-- Provided data follows --

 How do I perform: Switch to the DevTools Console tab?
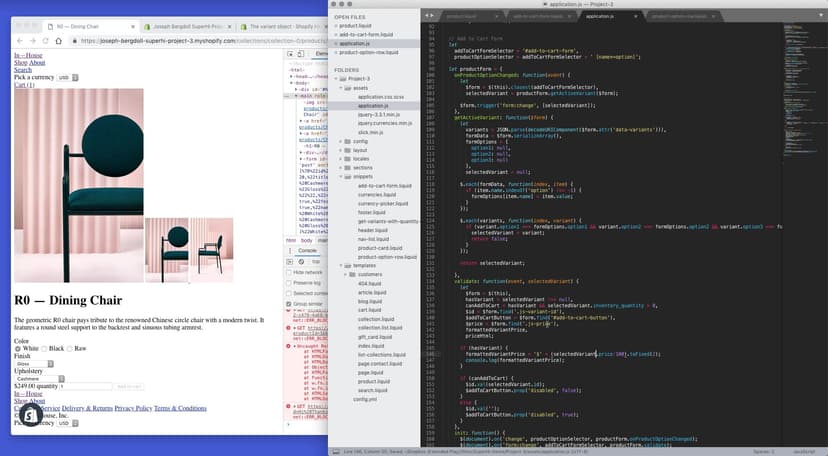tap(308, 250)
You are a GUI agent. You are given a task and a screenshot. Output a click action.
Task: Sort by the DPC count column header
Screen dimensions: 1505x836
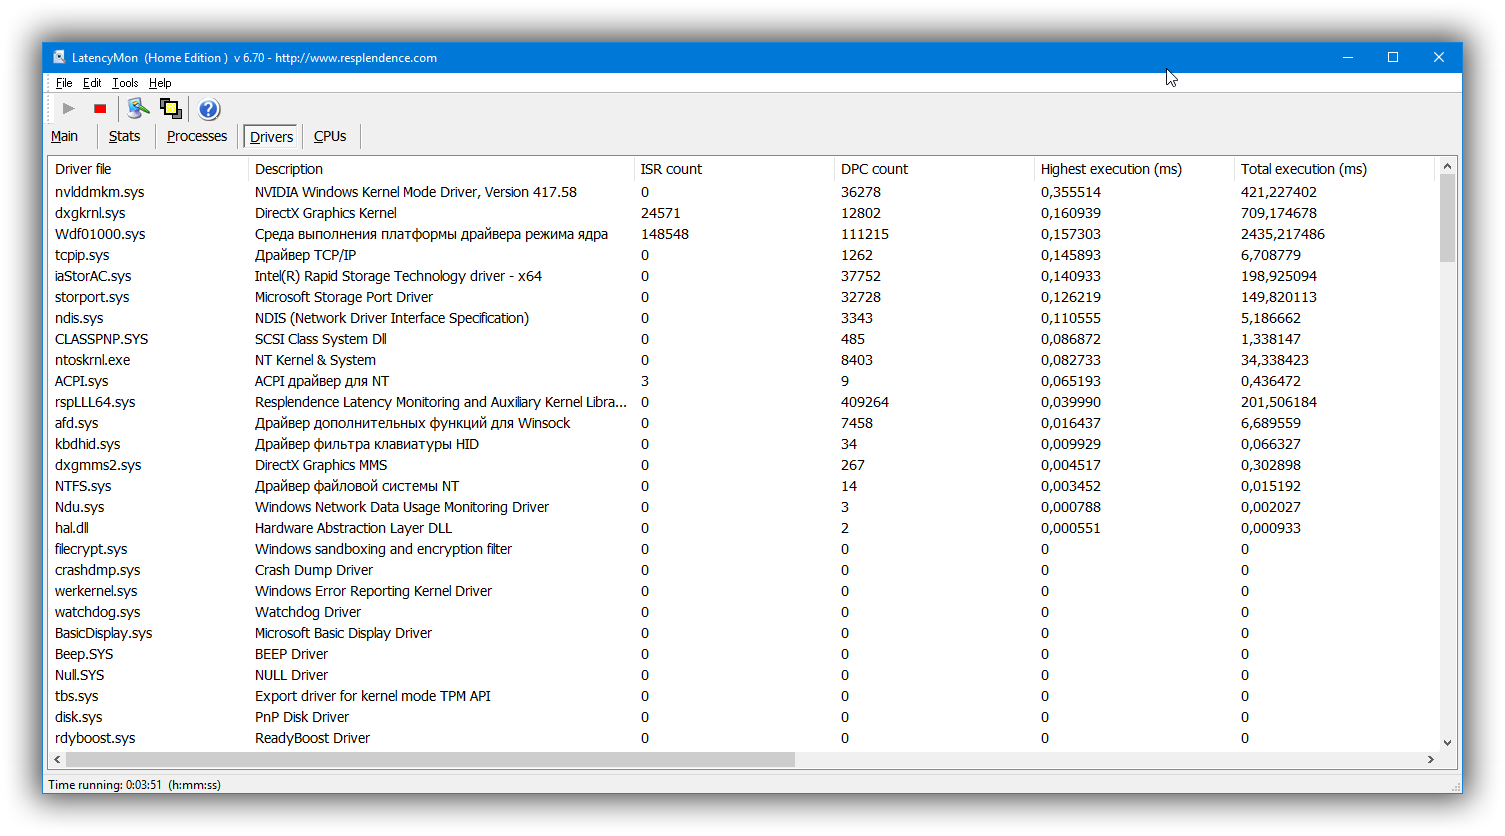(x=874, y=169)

-- Provided data concluded --

**Your objective**
Leaving out the pictures, print every record exactly as written.

**Problem solution**
 How do I perform: Switch to the DevTools Console tab?
tap(308, 250)
You are a GUI agent. You are given a task and a screenshot. Output a click action.
Task: Sort by the DPC count column header
Screen dimensions: 1505x836
(x=874, y=169)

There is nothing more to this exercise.